Seagate External SMR drive USB resets (was: Re: [PATCH] uas: Add US_FL_NO_ATA_1X quirk for one more Seagate device)

Jérôme Carretero <cJ-ko@xxxxxxxxxxx> · Wed, 15 Nov 2017 16:43:14 -0500

Hi Hans,

Tests are currently undergoing with drives operating in plain USB mass
storage class. In a first time, I'm filling drives with data
(uncontrolled corpus, just TBs that I have on hand). It looks like the
drives with most usage history are the ones that drop most often.

kernel: usb 3-4.1.1: reset SuperSpeed USB device number 6 using xhci_hcd
kernel: usb 3-4.2.1: reset SuperSpeed USB device number 7 using xhci_hcd
kernel: usb 3-4.3.1.1: reset SuperSpeed USB device number 13 using xhci_hcd
kernel: usb 3-4.3.2.1: reset SuperSpeed USB device number 14 using xhci_hcd
kernel: usb 3-4.4: reset SuperSpeed USB device number 8 using xhci_hcd
kernel: usb 6-4.3.2.1: reset SuperSpeed USB device number 8 using xhci_hcd
kernel: usb 6-4.3.3.1: reset SuperSpeed USB device number 9 using xhci_hcd
kernel: usb 6-4.4.1: reset SuperSpeed USB device number 6 using xhci_hcd

Will provide some more interesting/visual data later.

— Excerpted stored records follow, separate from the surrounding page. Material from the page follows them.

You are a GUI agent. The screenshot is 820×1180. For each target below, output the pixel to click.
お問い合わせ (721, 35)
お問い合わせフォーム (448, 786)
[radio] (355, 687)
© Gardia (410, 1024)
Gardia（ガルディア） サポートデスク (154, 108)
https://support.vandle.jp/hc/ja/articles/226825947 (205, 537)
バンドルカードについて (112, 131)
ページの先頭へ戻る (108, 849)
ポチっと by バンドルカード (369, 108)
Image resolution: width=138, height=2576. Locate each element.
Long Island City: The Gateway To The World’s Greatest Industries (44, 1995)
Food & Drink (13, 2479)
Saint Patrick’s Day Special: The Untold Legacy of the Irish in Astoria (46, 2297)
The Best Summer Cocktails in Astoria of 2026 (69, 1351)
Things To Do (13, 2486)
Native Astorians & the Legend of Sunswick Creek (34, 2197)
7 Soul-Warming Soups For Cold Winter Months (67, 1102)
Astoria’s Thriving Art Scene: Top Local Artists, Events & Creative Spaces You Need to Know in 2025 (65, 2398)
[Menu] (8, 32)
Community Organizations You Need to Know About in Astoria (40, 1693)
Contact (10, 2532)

I'm surprised that the message "reset SuperSpeed USB device ..." is
displayed without prior information about why.
Someone with more background could give hints?

I took a look at the USB MSC code and have few questions / observations:

- It looks like (haven't tested it yet) the CONFIG_DYNAMIC_DEBUG isn't
  used with the USB mass storage debugging infrastructure, please
  confirm? If unused, are we interested to have a patch that would go
  back to regular pr_debug() that can work with dynamic debugging?

  Because with several of these drives / lots of activity / occasional
  issues, it looks like it will be hard to catch (yes I can use usbmon).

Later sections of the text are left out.